Work required:
Your reply should hold exactly the lines from the one that contains "indiancooperative (50, 2203)" through the end of the data. Repeat them word for word.
(Records for processing begins)
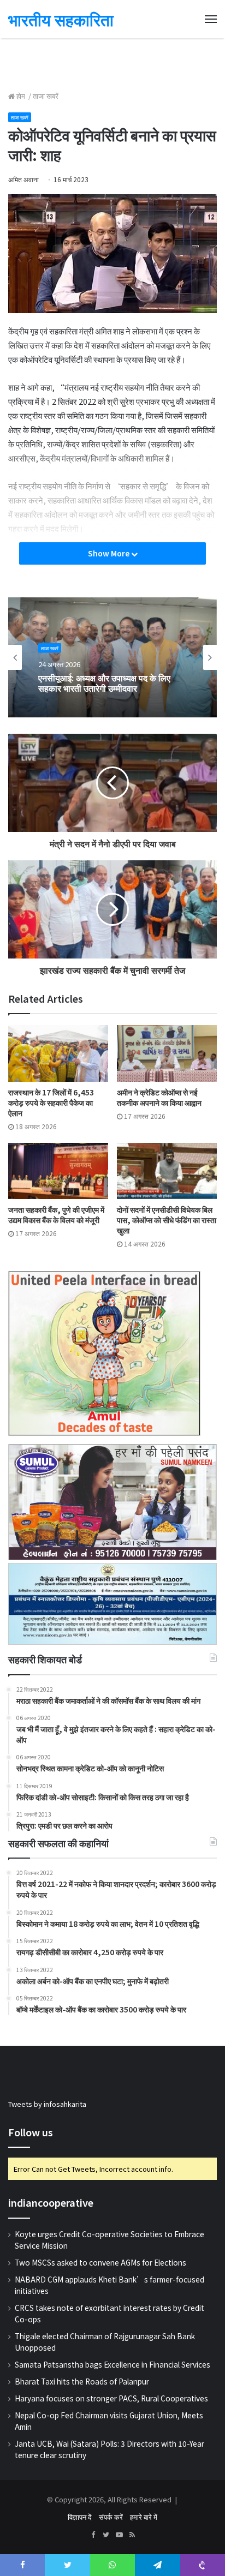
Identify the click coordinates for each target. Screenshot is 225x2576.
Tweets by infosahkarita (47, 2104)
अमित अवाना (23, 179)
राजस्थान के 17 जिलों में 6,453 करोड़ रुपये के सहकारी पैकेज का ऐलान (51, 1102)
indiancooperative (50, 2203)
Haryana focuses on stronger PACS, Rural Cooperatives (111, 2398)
(Records for processing ends)
Result of the task:
indiancooperative (50, 2203)
Haryana focuses on stronger PACS, Rural Cooperatives (111, 2398)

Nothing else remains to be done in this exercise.